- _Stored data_
# # #

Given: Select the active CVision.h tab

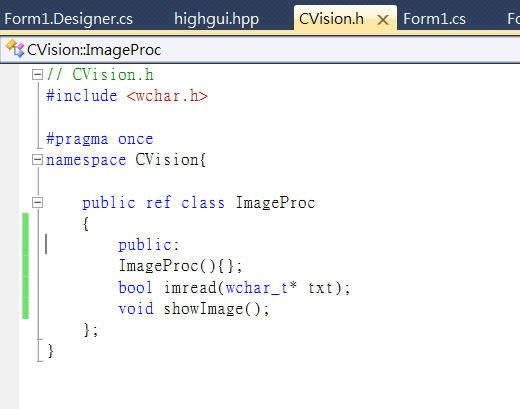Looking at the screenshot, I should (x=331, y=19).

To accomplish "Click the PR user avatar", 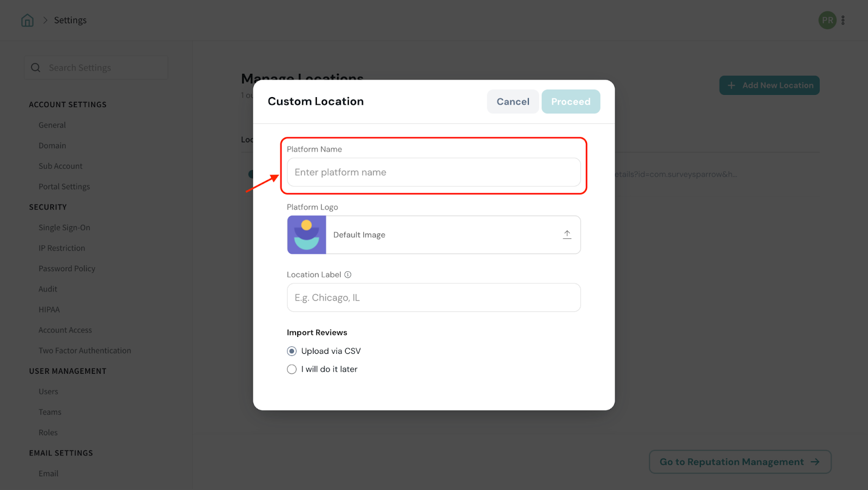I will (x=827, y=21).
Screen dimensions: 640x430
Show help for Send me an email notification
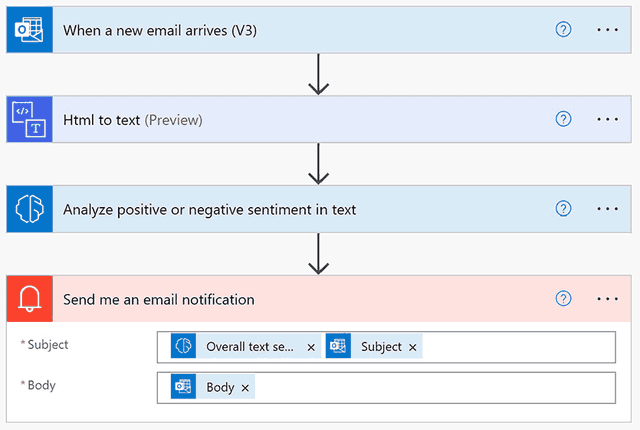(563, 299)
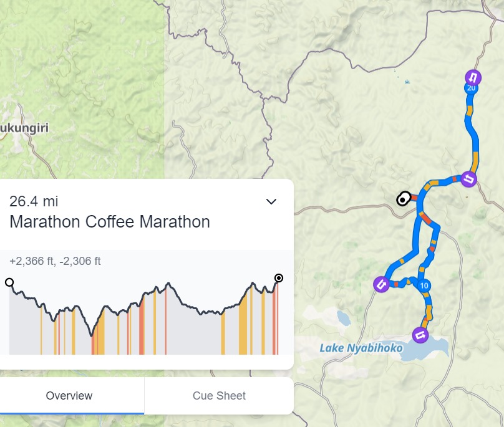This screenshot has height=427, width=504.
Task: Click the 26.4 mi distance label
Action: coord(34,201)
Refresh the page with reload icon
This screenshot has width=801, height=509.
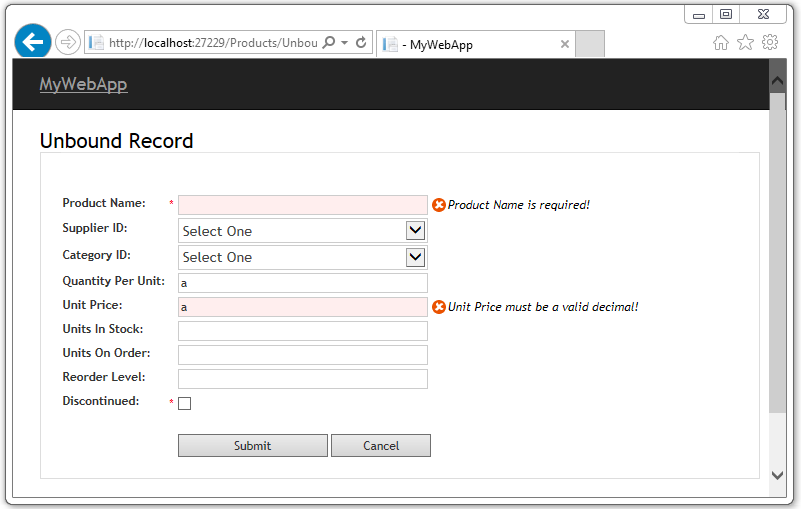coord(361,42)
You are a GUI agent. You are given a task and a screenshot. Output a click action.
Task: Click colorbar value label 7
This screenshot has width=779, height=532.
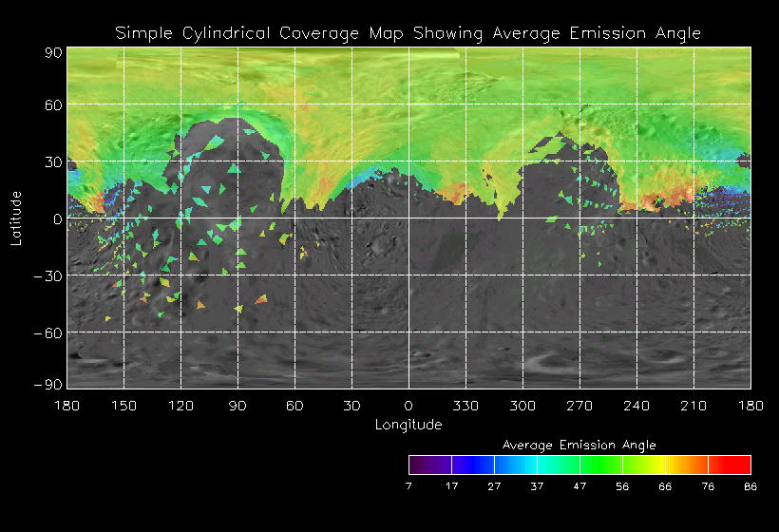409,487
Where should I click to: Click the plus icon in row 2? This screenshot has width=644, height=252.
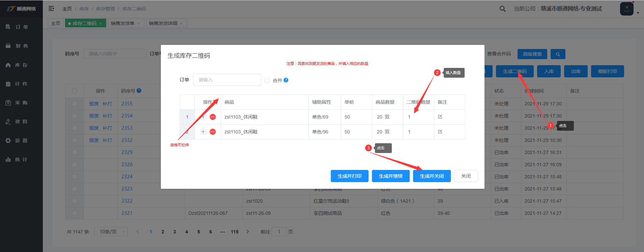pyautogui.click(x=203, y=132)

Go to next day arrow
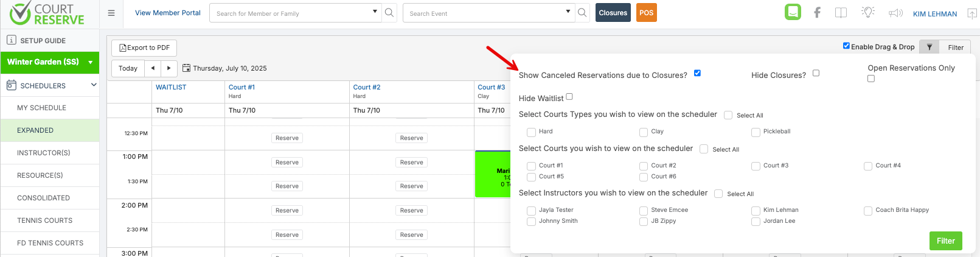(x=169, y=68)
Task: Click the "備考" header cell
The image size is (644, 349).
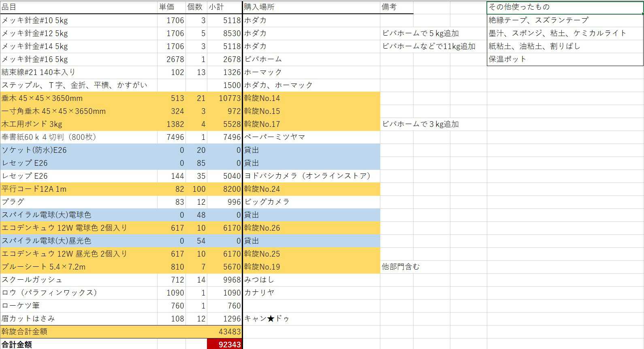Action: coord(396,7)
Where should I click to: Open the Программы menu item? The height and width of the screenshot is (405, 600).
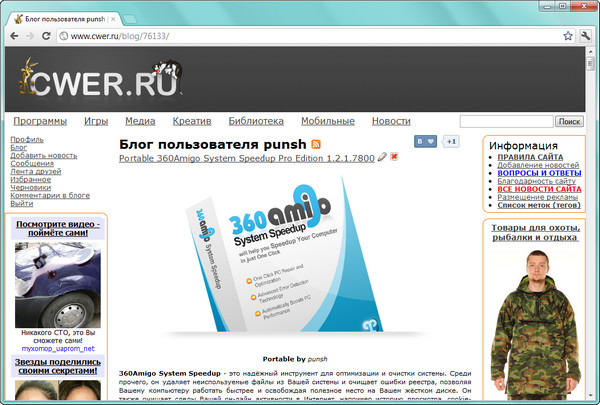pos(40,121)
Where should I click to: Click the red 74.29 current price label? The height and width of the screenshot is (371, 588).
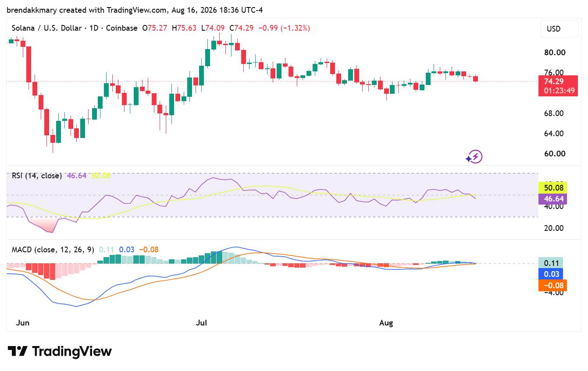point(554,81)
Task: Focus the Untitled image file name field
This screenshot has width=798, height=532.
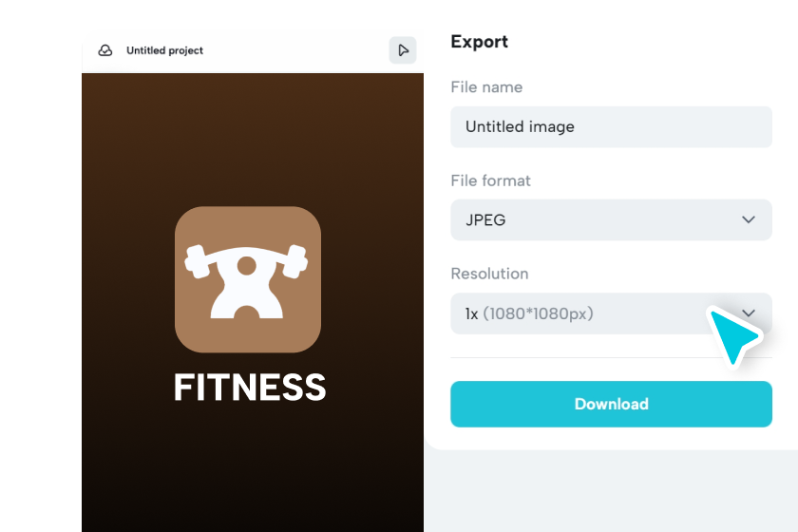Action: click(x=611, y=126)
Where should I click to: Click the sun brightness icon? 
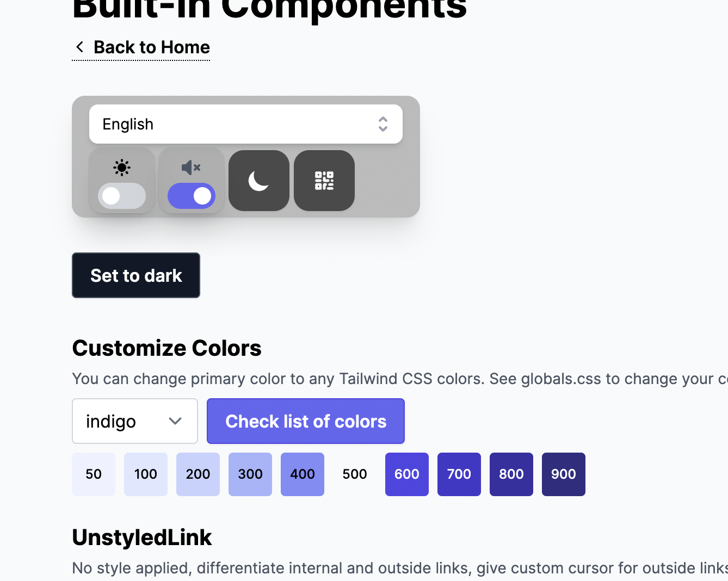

# # #

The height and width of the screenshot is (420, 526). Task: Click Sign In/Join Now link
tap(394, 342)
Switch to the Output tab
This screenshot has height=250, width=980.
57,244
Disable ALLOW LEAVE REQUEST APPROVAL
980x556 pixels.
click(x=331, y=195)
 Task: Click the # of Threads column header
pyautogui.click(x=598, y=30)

# # #

- _REQUIREMENT_
Transcribe the lines above exactly, beginning at the one with "Task: Click colorbar value label 7" and ending at the one with "Where should I click to: Click the sun". Include both; exclude the pictures.

- _TASK SOLUTION_
Task: Click colorbar value label 7
This screenshot has width=779, height=532.
409,487
Where should I click to: Click the plus icon in row 2? This screenshot has width=644, height=252.
pyautogui.click(x=203, y=132)

Go to next day arrow
(x=169, y=68)
Task: Click the "備考" header cell
The image size is (644, 349).
Action: coord(396,7)
Where should I click to: Open the Программы menu item? The height and width of the screenshot is (405, 600).
pos(40,121)
Where should I click to: Click the red 74.29 current price label? The height and width of the screenshot is (371, 588).
point(554,81)
Task: Focus the Untitled image file name field
This screenshot has width=798, height=532.
Action: click(x=611, y=126)
Where should I click to: Click the sun brightness icon? 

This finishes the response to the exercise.